- WHAT IS EXPECTED
Each line below from the one containing "Image resolution: width=1024 pixels, height=634" through the one containing "Task: Open Source" should be output exactly as it stands, and no other line should appear.

- SUPPLIED DATA
-------------------------

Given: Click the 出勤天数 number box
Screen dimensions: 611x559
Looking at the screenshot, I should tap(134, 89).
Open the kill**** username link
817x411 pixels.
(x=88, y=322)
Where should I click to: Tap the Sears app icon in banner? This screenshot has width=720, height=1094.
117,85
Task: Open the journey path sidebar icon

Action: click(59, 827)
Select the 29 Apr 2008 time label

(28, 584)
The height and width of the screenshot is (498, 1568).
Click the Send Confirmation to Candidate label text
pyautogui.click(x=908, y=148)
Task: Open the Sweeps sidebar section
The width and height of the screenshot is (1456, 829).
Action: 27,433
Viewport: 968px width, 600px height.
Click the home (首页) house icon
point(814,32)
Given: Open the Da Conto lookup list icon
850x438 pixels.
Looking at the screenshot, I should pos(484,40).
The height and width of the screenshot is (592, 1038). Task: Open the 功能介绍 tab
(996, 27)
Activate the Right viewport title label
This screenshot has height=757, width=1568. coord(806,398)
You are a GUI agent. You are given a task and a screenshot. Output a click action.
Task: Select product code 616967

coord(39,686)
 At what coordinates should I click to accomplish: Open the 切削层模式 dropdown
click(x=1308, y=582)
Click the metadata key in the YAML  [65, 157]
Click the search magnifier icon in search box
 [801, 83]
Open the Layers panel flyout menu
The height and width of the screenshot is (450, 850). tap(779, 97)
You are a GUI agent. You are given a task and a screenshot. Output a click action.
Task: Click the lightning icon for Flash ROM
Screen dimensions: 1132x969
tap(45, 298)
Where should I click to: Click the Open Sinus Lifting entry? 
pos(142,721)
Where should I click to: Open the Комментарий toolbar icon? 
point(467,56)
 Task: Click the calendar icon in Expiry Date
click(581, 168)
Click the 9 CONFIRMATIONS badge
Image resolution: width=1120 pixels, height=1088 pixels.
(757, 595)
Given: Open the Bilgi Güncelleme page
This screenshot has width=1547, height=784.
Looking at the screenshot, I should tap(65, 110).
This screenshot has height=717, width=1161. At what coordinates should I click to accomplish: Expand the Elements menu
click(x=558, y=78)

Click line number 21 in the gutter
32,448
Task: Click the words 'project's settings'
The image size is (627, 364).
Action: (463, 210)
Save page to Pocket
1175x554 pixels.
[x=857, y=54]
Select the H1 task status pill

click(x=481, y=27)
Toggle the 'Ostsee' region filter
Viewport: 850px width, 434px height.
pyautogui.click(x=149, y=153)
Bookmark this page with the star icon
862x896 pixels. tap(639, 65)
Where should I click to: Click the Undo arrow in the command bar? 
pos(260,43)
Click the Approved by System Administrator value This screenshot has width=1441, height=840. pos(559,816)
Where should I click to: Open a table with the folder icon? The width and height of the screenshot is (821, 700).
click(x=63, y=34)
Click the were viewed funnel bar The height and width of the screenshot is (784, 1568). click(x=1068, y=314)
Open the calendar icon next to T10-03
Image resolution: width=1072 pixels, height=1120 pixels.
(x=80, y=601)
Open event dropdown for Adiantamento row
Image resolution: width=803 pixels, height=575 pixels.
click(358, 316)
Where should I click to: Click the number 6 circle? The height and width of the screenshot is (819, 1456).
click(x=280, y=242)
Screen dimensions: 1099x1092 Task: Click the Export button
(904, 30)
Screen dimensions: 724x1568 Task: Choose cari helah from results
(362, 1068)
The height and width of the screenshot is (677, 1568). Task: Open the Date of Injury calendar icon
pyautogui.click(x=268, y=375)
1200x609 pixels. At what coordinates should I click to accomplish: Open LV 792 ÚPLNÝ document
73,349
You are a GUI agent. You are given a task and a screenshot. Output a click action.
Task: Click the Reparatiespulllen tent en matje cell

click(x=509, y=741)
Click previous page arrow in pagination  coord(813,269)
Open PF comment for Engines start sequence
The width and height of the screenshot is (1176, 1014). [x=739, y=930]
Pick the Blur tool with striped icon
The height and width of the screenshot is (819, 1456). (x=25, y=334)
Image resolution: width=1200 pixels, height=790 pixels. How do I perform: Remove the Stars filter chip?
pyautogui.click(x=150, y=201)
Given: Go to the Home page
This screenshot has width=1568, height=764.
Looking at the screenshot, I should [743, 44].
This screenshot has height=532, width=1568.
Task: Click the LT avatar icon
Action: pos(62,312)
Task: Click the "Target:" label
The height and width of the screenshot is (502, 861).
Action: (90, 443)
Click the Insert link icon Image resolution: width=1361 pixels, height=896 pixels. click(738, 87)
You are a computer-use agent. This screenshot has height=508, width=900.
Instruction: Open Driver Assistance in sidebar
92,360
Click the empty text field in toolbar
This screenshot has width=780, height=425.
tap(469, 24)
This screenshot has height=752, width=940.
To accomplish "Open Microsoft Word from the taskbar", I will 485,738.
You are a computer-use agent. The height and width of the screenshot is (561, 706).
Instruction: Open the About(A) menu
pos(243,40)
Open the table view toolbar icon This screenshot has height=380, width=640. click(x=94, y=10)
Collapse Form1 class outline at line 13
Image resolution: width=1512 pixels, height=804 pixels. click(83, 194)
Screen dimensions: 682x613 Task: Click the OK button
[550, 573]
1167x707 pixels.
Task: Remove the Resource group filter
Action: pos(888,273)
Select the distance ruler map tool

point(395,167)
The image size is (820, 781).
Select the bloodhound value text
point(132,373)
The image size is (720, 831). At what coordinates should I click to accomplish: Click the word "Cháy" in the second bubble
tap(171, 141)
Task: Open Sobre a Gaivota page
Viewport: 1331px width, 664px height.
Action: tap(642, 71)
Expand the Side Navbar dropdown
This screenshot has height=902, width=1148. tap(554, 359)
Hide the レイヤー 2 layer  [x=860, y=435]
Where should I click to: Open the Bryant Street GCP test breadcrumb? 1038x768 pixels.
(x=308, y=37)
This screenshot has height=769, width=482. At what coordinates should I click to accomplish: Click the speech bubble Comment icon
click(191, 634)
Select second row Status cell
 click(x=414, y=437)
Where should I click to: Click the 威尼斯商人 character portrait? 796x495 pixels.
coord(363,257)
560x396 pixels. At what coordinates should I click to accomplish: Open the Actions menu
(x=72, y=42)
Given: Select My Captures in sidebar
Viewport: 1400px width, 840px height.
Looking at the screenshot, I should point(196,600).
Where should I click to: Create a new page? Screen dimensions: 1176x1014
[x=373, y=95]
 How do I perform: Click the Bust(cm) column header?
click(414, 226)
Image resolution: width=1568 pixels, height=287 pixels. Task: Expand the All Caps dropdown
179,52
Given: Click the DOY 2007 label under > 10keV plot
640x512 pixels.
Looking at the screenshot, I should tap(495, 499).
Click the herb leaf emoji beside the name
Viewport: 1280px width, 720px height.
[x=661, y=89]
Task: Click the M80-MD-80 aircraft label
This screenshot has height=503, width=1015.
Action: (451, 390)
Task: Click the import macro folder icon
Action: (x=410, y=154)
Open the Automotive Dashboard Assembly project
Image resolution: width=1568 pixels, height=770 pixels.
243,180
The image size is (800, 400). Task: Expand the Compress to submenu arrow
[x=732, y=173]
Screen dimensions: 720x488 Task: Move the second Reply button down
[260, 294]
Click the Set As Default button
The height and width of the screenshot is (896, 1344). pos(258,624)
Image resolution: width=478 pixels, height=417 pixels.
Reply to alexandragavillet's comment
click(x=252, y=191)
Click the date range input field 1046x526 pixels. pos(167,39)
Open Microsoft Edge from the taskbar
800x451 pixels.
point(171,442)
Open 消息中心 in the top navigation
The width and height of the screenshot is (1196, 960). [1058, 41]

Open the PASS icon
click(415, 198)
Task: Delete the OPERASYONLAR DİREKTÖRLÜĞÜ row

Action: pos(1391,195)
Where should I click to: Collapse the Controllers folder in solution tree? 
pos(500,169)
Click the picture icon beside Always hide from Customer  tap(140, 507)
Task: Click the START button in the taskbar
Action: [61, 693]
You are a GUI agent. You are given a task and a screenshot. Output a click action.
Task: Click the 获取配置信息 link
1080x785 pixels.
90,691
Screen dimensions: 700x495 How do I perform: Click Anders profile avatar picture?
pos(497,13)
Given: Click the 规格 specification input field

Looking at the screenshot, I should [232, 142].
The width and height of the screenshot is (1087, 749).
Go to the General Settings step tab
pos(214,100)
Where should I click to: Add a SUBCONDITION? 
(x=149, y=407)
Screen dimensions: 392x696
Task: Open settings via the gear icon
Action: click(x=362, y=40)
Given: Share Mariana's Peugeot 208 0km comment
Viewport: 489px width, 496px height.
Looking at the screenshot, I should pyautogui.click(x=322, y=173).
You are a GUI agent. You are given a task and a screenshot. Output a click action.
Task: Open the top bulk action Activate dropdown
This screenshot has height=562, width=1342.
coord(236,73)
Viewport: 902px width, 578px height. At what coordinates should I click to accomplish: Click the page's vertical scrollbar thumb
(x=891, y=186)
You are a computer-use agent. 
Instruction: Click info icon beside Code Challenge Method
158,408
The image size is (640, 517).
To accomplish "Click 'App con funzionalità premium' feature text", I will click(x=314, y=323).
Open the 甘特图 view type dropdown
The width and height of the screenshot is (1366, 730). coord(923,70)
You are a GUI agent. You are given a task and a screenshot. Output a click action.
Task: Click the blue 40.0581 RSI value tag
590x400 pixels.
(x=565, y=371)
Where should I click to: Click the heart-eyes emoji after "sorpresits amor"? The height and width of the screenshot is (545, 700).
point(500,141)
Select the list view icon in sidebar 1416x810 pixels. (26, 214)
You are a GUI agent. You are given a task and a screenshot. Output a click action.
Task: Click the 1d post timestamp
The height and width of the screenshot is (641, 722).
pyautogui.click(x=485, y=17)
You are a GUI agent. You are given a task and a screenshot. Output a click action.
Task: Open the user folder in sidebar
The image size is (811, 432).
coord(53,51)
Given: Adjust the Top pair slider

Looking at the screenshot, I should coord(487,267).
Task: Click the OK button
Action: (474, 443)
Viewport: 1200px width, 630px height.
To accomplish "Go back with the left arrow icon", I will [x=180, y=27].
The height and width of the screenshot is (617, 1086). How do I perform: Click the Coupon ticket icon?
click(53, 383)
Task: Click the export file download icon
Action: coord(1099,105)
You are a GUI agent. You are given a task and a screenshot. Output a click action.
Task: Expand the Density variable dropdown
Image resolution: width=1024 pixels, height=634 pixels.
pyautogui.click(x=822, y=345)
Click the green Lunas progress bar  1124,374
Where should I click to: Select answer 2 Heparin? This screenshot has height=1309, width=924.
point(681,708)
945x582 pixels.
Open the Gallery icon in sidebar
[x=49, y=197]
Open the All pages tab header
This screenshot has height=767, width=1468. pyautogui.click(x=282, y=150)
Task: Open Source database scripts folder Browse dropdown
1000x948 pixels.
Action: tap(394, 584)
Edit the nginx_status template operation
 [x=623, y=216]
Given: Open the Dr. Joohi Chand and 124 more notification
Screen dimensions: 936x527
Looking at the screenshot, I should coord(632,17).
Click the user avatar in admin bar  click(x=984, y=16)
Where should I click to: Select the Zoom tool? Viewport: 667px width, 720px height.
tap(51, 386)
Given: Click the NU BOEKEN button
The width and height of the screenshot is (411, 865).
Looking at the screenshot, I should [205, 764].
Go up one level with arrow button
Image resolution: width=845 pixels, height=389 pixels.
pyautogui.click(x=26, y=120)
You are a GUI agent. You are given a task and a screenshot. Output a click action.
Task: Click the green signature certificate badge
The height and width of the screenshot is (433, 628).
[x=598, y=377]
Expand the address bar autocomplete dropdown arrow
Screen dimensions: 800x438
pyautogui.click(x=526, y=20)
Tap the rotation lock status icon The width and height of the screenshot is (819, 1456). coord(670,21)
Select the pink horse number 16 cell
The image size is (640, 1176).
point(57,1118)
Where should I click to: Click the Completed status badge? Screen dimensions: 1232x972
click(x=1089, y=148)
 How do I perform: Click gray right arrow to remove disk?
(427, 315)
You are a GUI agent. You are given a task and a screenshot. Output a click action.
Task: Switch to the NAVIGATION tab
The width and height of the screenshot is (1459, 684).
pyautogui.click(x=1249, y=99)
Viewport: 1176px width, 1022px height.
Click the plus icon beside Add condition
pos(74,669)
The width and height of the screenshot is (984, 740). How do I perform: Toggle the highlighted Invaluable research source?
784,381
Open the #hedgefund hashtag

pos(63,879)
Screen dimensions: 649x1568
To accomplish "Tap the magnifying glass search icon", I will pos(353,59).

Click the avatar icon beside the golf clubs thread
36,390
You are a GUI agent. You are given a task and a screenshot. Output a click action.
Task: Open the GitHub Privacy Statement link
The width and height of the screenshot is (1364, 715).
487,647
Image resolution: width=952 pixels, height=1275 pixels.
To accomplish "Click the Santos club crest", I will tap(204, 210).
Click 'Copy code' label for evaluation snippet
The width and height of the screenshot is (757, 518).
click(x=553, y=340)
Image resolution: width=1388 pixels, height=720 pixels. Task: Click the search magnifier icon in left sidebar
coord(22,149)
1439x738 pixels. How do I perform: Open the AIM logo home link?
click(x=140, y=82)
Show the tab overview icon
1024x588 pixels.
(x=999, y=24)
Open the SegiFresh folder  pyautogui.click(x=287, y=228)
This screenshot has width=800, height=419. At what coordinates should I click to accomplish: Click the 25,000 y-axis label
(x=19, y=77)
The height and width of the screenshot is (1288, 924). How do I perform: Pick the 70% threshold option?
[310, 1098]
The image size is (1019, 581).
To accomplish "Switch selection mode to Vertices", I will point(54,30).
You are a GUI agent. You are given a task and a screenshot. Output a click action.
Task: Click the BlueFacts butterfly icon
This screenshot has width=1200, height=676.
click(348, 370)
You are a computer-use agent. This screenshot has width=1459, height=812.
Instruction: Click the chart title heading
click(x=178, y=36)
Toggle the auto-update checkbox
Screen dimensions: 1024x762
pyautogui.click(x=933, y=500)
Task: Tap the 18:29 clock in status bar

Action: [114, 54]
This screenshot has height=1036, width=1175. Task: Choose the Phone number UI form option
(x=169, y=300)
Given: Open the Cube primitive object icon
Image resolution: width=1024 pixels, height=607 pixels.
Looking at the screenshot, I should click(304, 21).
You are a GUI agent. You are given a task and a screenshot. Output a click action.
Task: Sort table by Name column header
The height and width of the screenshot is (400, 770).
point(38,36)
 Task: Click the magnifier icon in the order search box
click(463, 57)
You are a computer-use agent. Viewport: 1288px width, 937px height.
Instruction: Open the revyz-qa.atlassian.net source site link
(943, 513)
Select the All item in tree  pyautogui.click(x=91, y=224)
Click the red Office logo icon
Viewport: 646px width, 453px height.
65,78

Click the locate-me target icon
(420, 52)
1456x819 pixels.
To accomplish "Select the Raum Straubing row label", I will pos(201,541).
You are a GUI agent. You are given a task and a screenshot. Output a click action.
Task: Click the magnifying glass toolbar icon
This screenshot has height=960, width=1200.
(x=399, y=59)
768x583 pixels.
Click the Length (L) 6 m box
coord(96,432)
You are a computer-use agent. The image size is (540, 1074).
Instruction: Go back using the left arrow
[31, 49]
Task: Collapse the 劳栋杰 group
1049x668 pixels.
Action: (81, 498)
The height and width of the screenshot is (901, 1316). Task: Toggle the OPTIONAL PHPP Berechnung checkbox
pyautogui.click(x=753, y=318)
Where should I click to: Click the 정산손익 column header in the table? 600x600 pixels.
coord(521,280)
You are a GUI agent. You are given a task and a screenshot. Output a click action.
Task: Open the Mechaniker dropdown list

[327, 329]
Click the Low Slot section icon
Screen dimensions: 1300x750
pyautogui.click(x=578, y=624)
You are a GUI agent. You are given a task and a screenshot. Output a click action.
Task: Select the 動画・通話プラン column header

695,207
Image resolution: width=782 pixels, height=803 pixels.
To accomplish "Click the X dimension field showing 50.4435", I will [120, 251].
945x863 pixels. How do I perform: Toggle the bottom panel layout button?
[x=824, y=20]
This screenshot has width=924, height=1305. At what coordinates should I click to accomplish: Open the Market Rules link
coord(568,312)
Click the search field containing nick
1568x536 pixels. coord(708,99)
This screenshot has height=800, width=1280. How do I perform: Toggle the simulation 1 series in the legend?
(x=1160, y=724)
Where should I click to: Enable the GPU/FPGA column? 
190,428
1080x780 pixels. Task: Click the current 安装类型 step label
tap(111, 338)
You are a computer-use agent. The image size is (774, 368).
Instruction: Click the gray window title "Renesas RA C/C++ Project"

-------------------------

- RESULT OF THIS EXERCISE
Image resolution: width=1024 pixels, height=634 pixels.
pyautogui.click(x=822, y=345)
Click the green Lunas progress bar  1124,374
Where should I click to: Select answer 2 Heparin? This screenshot has height=1309, width=924.
point(681,708)
945x582 pixels.
Open the Gallery icon in sidebar
[x=49, y=197]
Open the All pages tab header
This screenshot has height=767, width=1468. pyautogui.click(x=282, y=150)
Task: Open Source database scripts folder Browse dropdown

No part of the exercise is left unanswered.